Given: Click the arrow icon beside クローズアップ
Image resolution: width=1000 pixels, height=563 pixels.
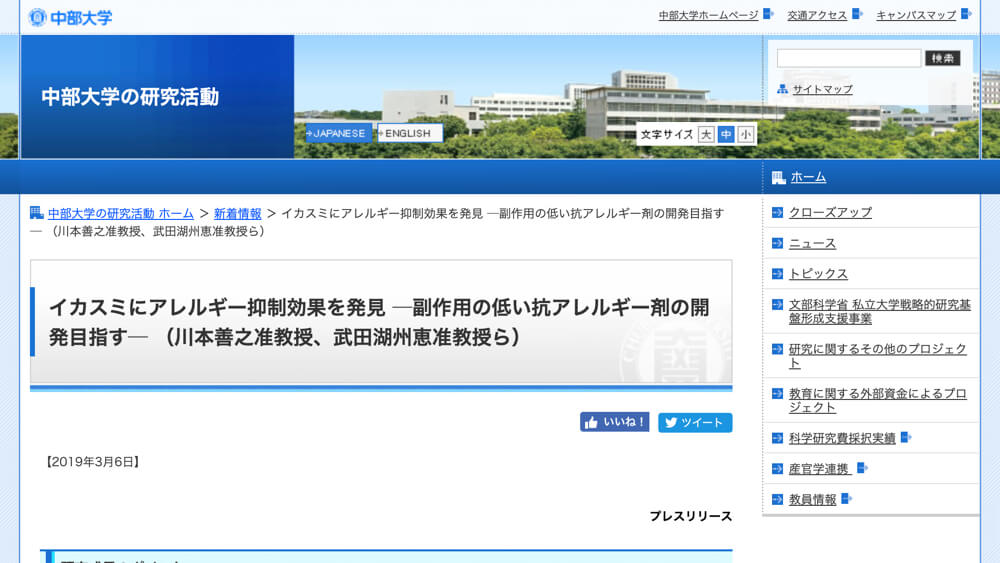Looking at the screenshot, I should [777, 212].
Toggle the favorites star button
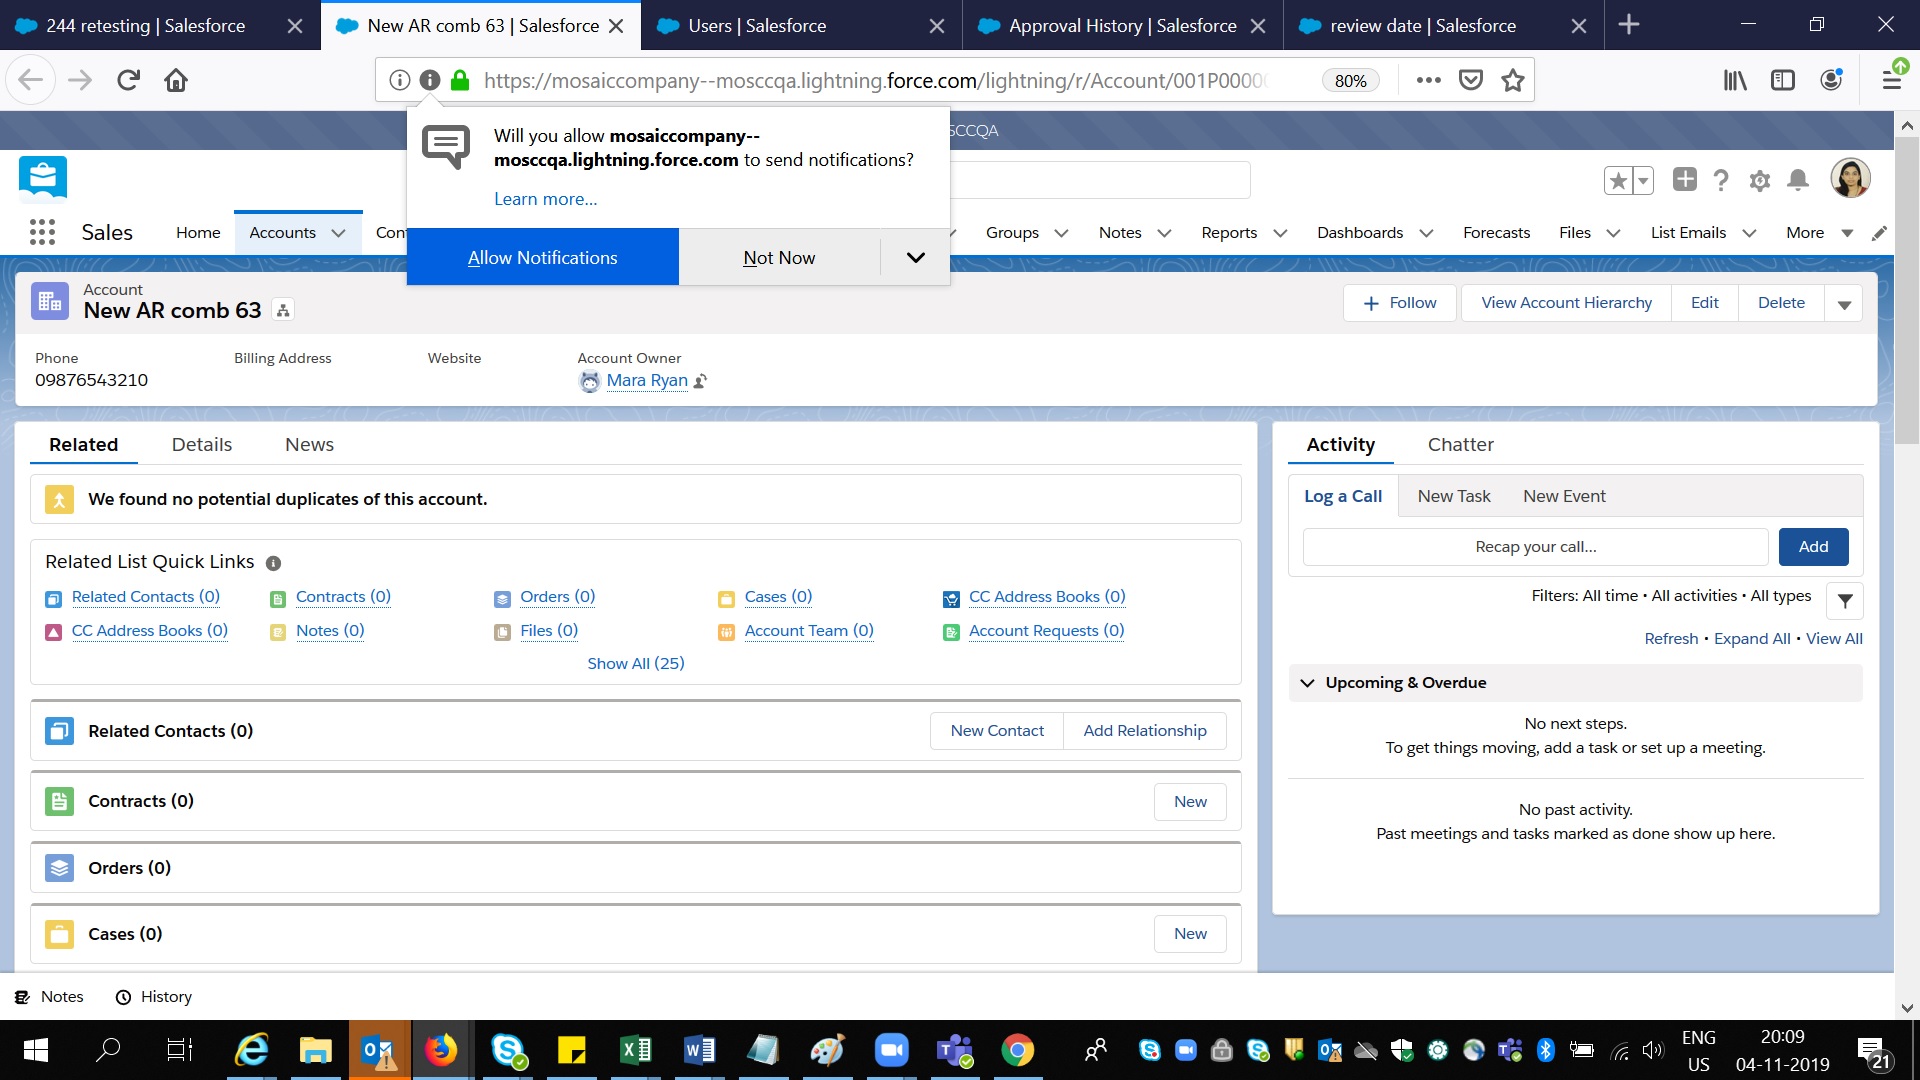This screenshot has width=1920, height=1080. [x=1618, y=180]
++++++
JOB
Swap "arrow icon" for "chevron icon" in the rows above and write them out again with nothing else changed. Leave the pictures out.

TASK RESPONSE
Given: Click the chevron icon beside クローズアップ
Image resolution: width=1000 pixels, height=563 pixels.
Looking at the screenshot, I should [777, 212].
Toggle the favorites star button
This screenshot has width=1920, height=1080. [x=1618, y=180]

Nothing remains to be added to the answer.